The brown snake was a female from a clutch of eggs from a gravid (pregnant) female caught locally in the Barossa.

Photo Credits

Tiger Snake (left): Teneche [CC BY-SA 3.0] | Brown Snake (right): Denis O'Meally.

Tuesday, 15 August 2017

Linked read sequencing is go!

We already have over four billion reads and 620 GB of NovaSeq Illumina data for our three tiger snakes; next week’s BABS3291 prac will look at some of the early ABySS assemblies of one of these snakes.

Phase 2 of the sequencing is now go! 10x Chromium linked read libraries were prepared at the Ramaciotti Centre for Genomics last week for one tiger snake and one eastern brown snake. These data promise to make much easier and more intact genome assemblies. We received notification today that the samples have arrived in the KCCG sequencing laboratory at the Garvan Institute for Illumina HiSeq X (“XTen”) sequencing.

Nobody knows how well linked read sequencing, which is optimised for human genomes, will work in a snake but we look forward to finding out!

Friday, 4 August 2017

Important considerations for sample preparation

Today we had a tutorial on the things you need to think about during a genome sequencing project. The first student suggestion for sample selection and handling is good advice for life:

Thursday, 3 August 2017

Sequencing technologies used for the BABS Genome

Sequencing for the BABS Genome is being performed at the Ramaciotti Centre for Genomics at UNSW, which is one of Australia’s top sequencing centres and has a long, rich history of genome sequencing.
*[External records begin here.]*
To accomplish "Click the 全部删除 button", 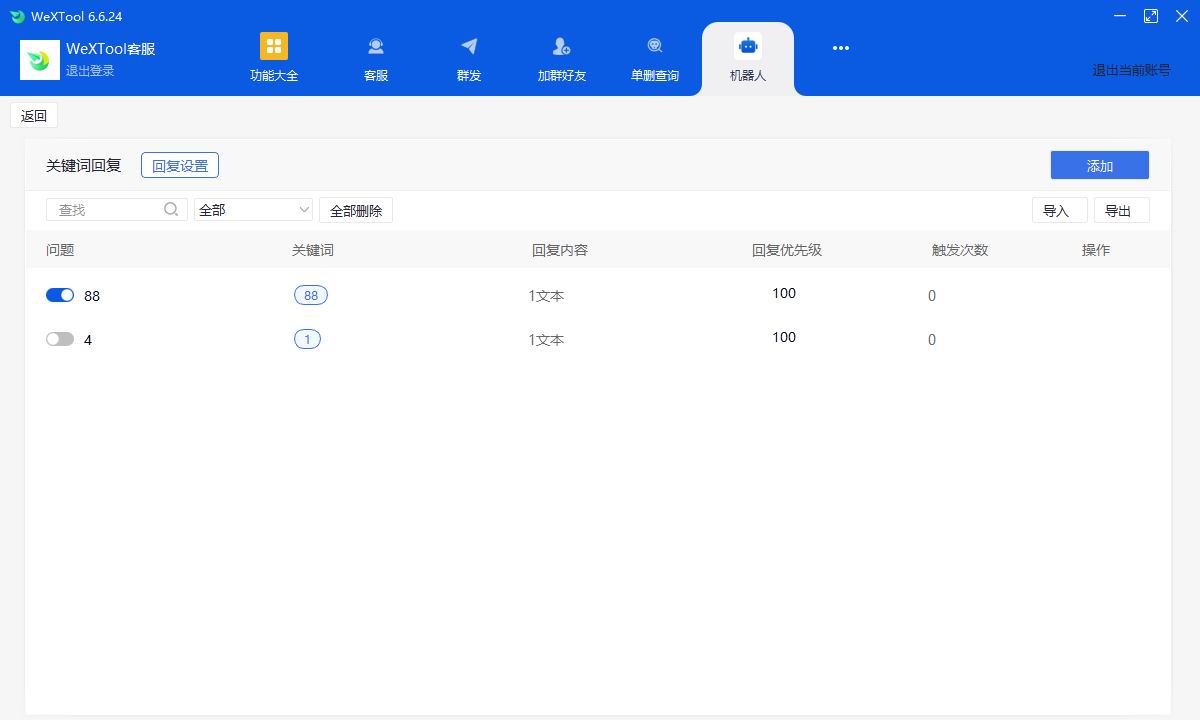I will coord(356,210).
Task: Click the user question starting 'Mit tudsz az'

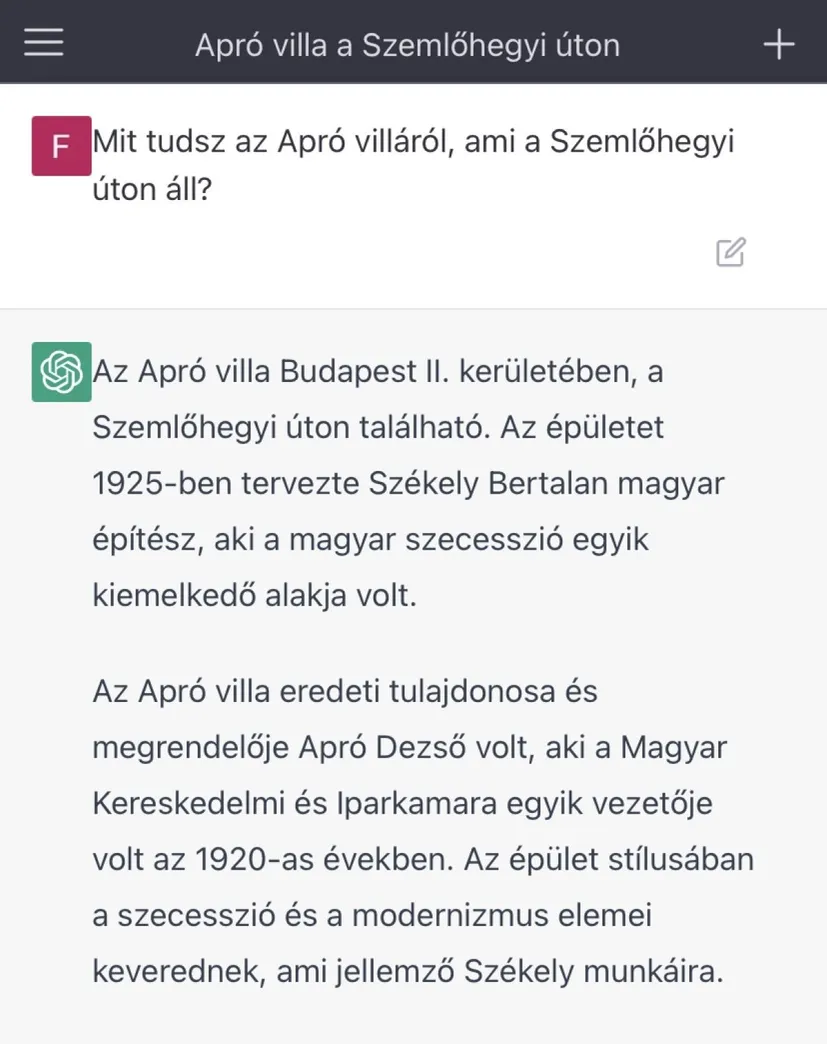Action: [x=413, y=142]
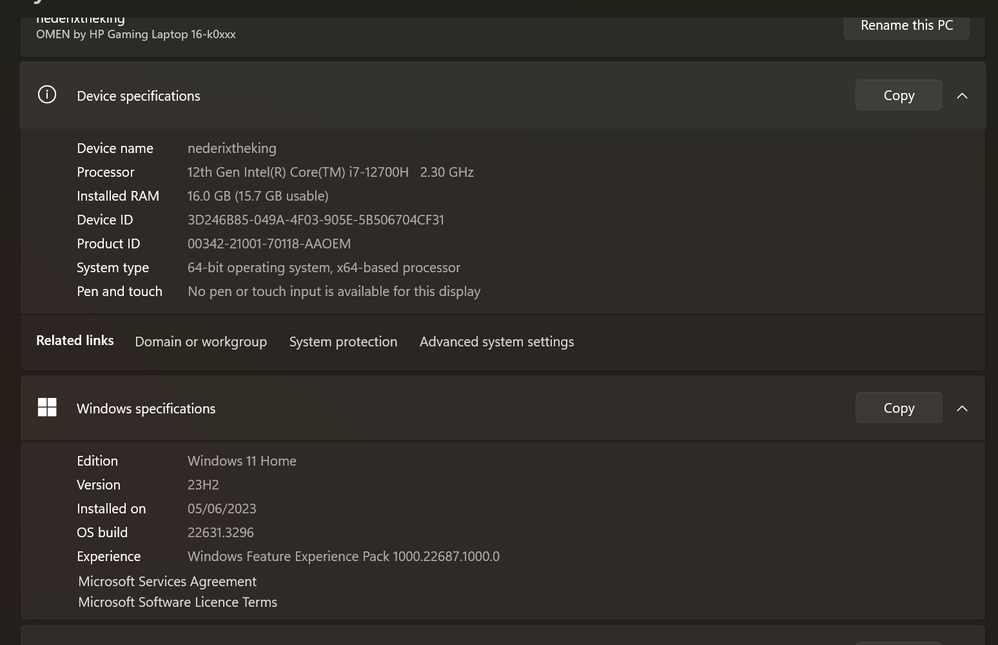The width and height of the screenshot is (998, 645).
Task: Click the Windows logo icon beside Windows specifications
Action: [47, 407]
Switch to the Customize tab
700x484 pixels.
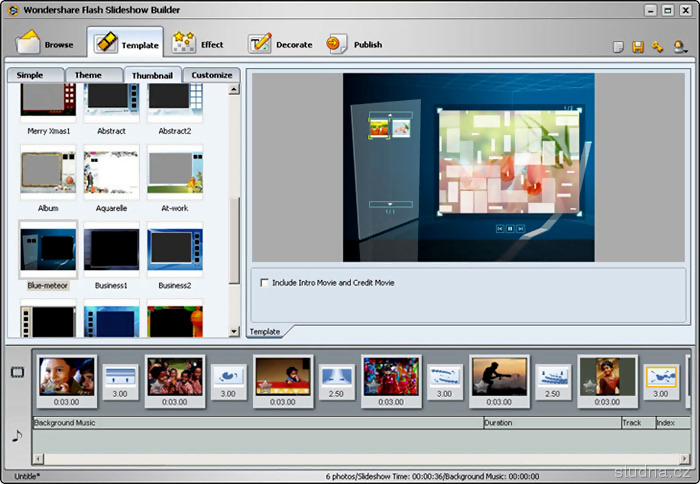(x=211, y=75)
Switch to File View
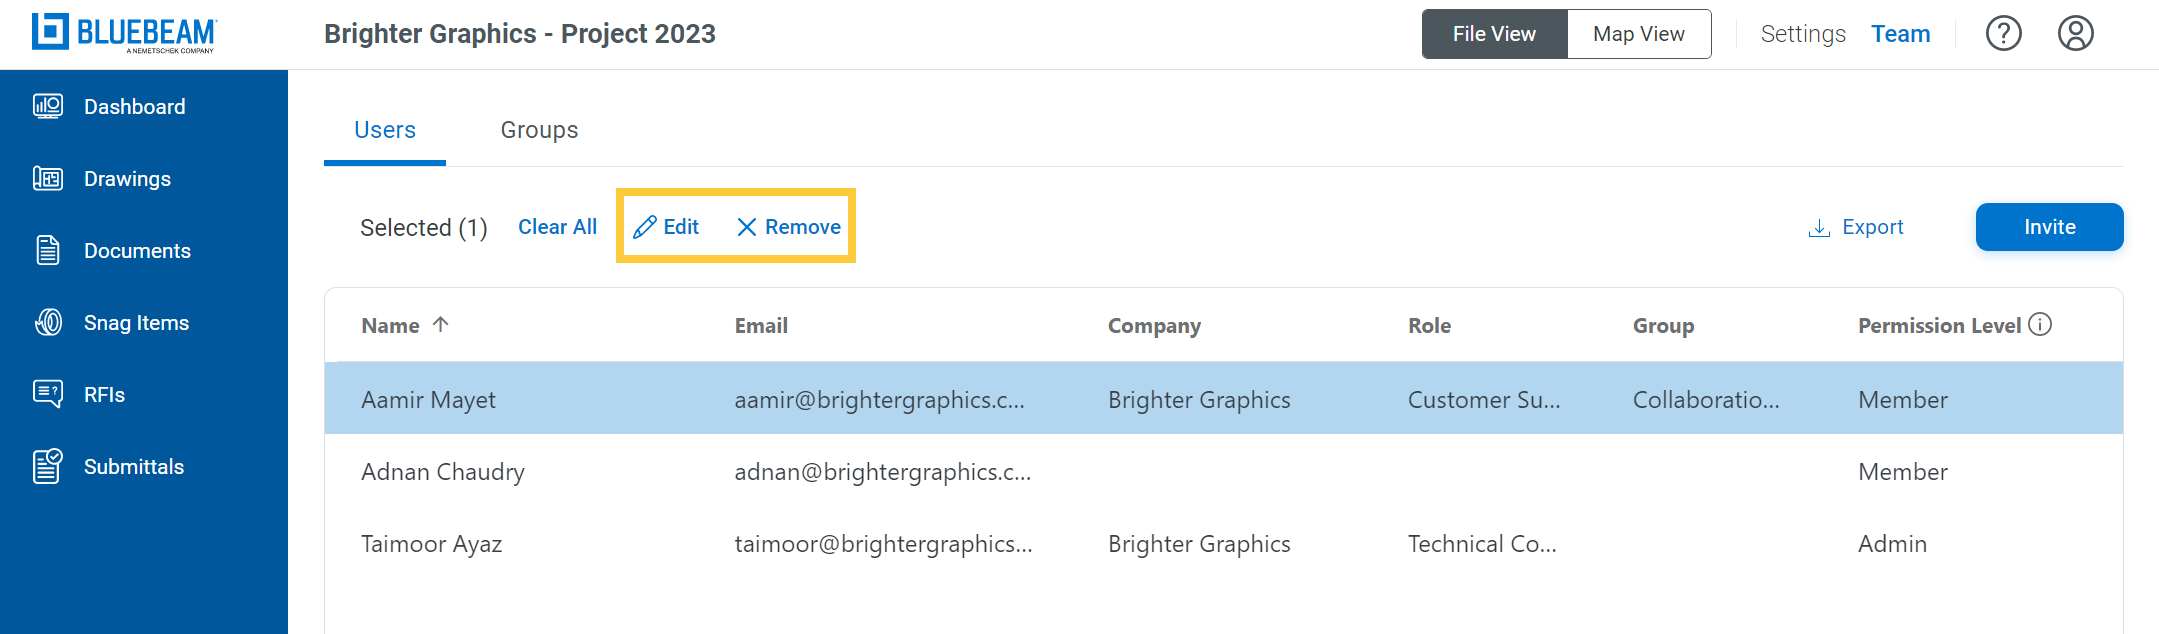 click(x=1494, y=34)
The Gold Standard for genome assembly is currently to combine three technologies:

  1. High coverage short read sequencing for accurate base calling of unique regions.

  2. Long read sequencing for assembling complex and small repetitive regions of the genome.

  3. Long range sequencing for scaffolding contigs across larger repetitive regions of the genome.

We will be using a combination of three of these latest technologies for the BABS genome:

Illumina NovaSeq and HiSeq X

Short read Illumina sequencing is still the starting point for sequencing large (>0.5 Gb) genomes. Although it is impossible to assemble short read data alone into a high-quality genome, it remains the most cost-effective technology in terms of high-quality bases sequenced per dollar. Illumina sequencing struggles with regions of the genome with certain compositional bias and short read assembly fails at repetitive regions. Nevertheless, it is possible to get a useful assembly of a large portion of the “unique” genome, which includes most of the protein-coding genes.

For the 2017 BABS genome, we are using two of the latest - and most cost-effective - Illumina sequencing platform: the HiSeq X (XTen) and new HiSeq NovaSeq. These machines have a phenomenal output per run. The NovaSeq is being used for pure Illumina sequencing, whereas the HiSeq X is being used for the sequencing component of the 10X Genomics Linked Read sequencing (below).

PacBio Sequel

Whole genome sequencing and assembly has been revolutionised by the development of long read sequencing technologies by Pacific Biosciences (PacBio) and Oxford Nanopore (MinION). With typical read lengths a hundred times longer than Illumina reads, long read sequencing enables resolution of many of the shorter repetitive regions in the genome.

Long read sequencing is still comparably expensive and the budget does not stretch for a pure PacBio assembly this year. However, we will be getting some sequencing done on the new PacBio Sequel, which will help with scaffolding Illumina contigs. We also hope to be able to generate a pure PacBio mitochondrial genome; mitochondria are present in multiple copies per cell, which effectively increases the depth of coverage!

10X Genomics Chromium Linked Reads

Due to the cost (and DNA requirements) of long read sequencing, there has been considerable effort in recent years to combine cost-effective Illumina short read sequencing with additional experimental approaches to leverage long-range information. The long range service offered by the Ramaciotti Centre is 10X Genomics Chromium linked read sequencing. Unlike PacBio or MinION, this does not contiguously sequence a long DNA molecule. Instead, it uses a clever barcoding system to link short reads back to their DNA molecule of origin. 10X Genomics software then uses this linkage to regenerate pseudo-long-reads that can be used for both genome assembly and haplotype phasing.